Schematic of carbon dioxide flood (Shah et al. 2009)

Fig. 10
figure 10

WAG- carbon dioxide flood

Hydrocarbon flooding engages the injection of hydrocarbon gas into the reservoir. Inside the reservoir, the gas dissolves with the oil, raises the sweep efficiency, and decreases the viscosity in the presence of water (Bhatia et al. 2014). It can also be generated in situ from the impulsive ignition of oil when air is injected into the reservoir. However, this shows the poor mobility ratio compared to other conventional methods. Hydrocarbon gas injection is mostly implemented where the gas supply cannot be monetized.

Though the gas injection can recover the oil effectively, it has poor sweep efficiency. This poor sweep efficiency is due to the unstable viscosity, permeability variation and segregation of the injected gas under gravity. To overcome these problems, foam injection is introduced in 1980. This is a promising technique to increase the gas injection conformance at the well bore and to increase the sweep efficiency in miscible and immiscible gas EOR (Ocampo et al. 2013).

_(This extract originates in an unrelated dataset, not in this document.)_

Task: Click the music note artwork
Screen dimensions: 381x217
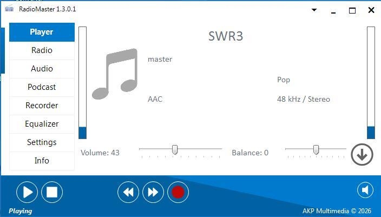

Foam has the ability to reduce the gas mobility to overcome the permeability variations (Ashoori and Rossen 2010). There are several types of foam injection techniques such as CO2 foam, steam foam, surfactant alternating gas (SAG) foam. Strong foam can be produced if there exist a high critical pressure gradient (Feng et al. 2008). Surfactant is added alternating to the gas injection and can be applied to the field, which contains the constraining injection pressure (Shan and Rossen 2004). However, if straight-line relative permeability occurs, this SAG process should not be applied to naturally fractured reservoirs though strong foams can be developed in the fractures (Ashoori and Rossen 2010). In high permeability areas, foam acts as a high viscous liquid and diverts the injected fluid to low permeability rocks, thus it can be a better alternative to polymer flooding in the case of high permeability rocks (Nguyen et al. 2000).

2.4 Thermal EOR

Thermal EOR methods use the form of thermal energy, which is injected into the reservoirs to decrease the viscosity of oil and degrade hydrocarbon in situ, thereby improving the oil recovery. Four common recovery methods involving thermal injection are: in situ combustion (ISC); cyclic steam stimulation (huff and puff/CSS); steam-assisted gravity drainage (SAGD) and high pressure air injection (HPAI). Figure 11 shows schematically the ISC, which employs the injection of air to ignite the small fraction of oil, generates heat internally, and produces the combustion gases to enhance the oil recovery especially for heavy oil sandstone reservoirs (Yazdani and Maini 2005; Alvarado and Manrique 2010; Capper et al. 2011; Knorr and Imran, 2011). Figure 12 shows schematically the CSS. CSS and SAG Dare performed to recover bitumen and heavy oil from reservoirs (Jiang et al. 2014). SAGD is most popular in the oil sands and extra heavy crude reservoirs of Alberta, and tested in Venezuela with some degree of accomplishment. An interesting study could be the use of solar power to generate steam and drive enhanced oil recovery. The steam generated by solar energy can be used as an alternative to steam injection derived from natural gas. Recently, solar EOR projects are running in California. Solar EOR may be a real alternative to conventional thermal EOR in regions with plentiful sunshine as the economics start to become viable with higher oil prices (Naderi and Babadgli 2010). In the current decade, HPAI is receiving the popularity due to its economic feasibility. It is applicable for light crude oil reservoirs, particularly for in light oil and low permeability carbonate reservoirs (Alvarado and Manrique 2010). As per the report by SAOGL (2013), thermal methods minimize the physical damage and provide an option where other EOR techniques cannot be applied. However, these methods are lengthy, leaves residue in the reservoirs decreasing permeability, porosity, and alter wettability. Significant heat losses do happen in the case of reservoirs with thin formations and high water saturation present in the pay zone (Jiang et al. 2014).

Fig. 11
figure 11

Schematic of In-situ combustion (Shah et al. 2009)

Fig. 12
figure 12

Cyclic steam stimulation (Shah et al. 2009)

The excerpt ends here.